Document section:
>>>

The Critical Connection Between Lean Manufacturing and World Class Quality
The philosophy and techniques involved in operating a “Lean” organization are absolutely critical requirements for World Class quality performance. This article explains the linkages.
The fundamental Lean Manufacturing philosophy of inventory reduction, along with multiple specific Lean techniques, drives huge improvements in overall quality levels. These affect both internal cost-of-quality as well as quality at the customer site.
In addition, Lean attacks many “quality” aspects that go beyond the product specifications, such as responsiveness and on-time delivery performance.
And, the Lean manufacturing philosophy, when correctly done, forces an environment of continuous improvement.
Reduce Inventory and Lead-Times
We have experienced order-of-magnitude improvements in company-wide overall quality levels, often within the first few months, with the only action taken being the reduction of inventories.
First, some background: We will use the terms “inventory” and “lead-time” interchangeably. To explain this relationship, we use a simple gravity feed conveyor for illustration:
In the above illustration, operation A processes a part, and then puts it on the conveyor sending it to operation B. If the operations can process one box per day, the lead-time can be seen to correlate directly with the amount of inventory in queue.
Think of inventory as items waiting in line for their turn. Obviously, the more items in line, the longer it takes to get through the process, i.e. inventory is directly related to lead-time.
So how, exactly, does reducing inventory improve quality?
Lots of inventory means lots of potential defects.
This simple, but powerful, relationship is often overlooked.

<<<

Record excerpts:
>>>

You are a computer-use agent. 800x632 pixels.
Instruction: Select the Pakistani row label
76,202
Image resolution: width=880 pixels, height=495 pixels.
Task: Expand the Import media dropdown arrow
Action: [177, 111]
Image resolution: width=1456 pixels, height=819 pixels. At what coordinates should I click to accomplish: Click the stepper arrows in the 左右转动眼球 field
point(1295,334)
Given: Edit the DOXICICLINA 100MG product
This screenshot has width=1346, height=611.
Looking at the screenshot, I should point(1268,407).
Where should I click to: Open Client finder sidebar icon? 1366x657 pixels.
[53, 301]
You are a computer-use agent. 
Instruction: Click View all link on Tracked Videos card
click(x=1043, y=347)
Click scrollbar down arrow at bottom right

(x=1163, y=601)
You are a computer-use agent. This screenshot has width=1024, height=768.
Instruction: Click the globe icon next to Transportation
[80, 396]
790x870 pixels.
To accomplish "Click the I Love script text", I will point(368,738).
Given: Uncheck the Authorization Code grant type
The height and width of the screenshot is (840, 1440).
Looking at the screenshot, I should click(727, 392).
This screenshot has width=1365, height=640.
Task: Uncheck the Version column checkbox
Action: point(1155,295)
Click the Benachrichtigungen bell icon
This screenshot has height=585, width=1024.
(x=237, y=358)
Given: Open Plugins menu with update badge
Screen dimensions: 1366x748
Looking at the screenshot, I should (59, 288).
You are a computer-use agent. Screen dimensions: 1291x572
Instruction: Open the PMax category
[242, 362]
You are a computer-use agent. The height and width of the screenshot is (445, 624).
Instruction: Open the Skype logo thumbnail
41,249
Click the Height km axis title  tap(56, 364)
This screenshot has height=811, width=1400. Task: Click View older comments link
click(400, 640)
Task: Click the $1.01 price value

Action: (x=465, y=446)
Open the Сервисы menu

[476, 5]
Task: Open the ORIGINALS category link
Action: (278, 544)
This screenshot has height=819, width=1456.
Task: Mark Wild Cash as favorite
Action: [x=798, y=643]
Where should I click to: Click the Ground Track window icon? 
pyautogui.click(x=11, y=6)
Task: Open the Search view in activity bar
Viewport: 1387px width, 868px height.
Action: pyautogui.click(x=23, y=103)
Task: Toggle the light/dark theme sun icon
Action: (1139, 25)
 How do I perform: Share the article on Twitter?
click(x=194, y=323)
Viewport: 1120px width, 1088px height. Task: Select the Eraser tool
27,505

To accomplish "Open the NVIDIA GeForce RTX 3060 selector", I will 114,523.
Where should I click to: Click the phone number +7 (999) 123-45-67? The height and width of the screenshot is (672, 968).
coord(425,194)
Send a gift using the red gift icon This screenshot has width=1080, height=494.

<<<

Direction A: List every term that the article on Lean Manufacturing and quality puts in quotation marks.
Direction B: Pick up the article on Lean Manufacturing and quality after its last sentence and continue it.
The records aren't needed here.

Exercise response A: Lean, quality, inventory, lead-time

Exercise response B:
If I have 1000 items in inventory, and I discover a defect:
You’ll note that these same non-value adding inventory carrying costs (inspection, repair, downgrade, or scrap) are present whether the inventory is in the form of Raw Material, WIP, or Finished Goods.
Now compare that to a lean environment with 100 items (not 1000) in inventory. Needless to say, the cost consequences of a discovered defect are considerably reduced.
The week after we began working with a large producer of plated steel, a hidden defect was discovered that could only be detected several operations downstream. The defect resulted in the downgrading of all of the in-process steel, at a total cost of $600,000.
Six months later, as a result of permanent work-in-process inventory reductions achieved via strict kanban controls, this client saw their total quality risk for a similar defect reduced by >70%!
Long lead times result in a “cold trail” when trying to identify the root cause of a defect.
Perhaps the largest impact that inventory reduction has on quality is in reducing the time lapse between cause and discovery.
As mentioned above, you can think of inventory as items standing in line, waiting for their turn. The more items in line, the longer each item must wait.
We’ve discussed the cost of inspection and correction. But what about the critical process of identifying and eliminating the root cause of the defect, i.e. prevention of a repeat occurrence?
One of the critical requirements for the elimination of quality problems is the ability to identify the root cause of the defect.
Inventory, by adding to lead times, delays the discovery, and hence reduces the likelihood of being able to recognize something that changed that might have caused the defect.
The ability to walk a defect back to the operation that caused it, on the same shift, greatly enhances the likelihood of identifying an underlying cause: “Oh yeh, I just changed tooling” or “I just started using the parts from a new vendor” or “I noticed that the machine started to sound a little different” etc.
Time is the enemy of causal discovery. And inventory increases the time between creation of a defect, and its discovery.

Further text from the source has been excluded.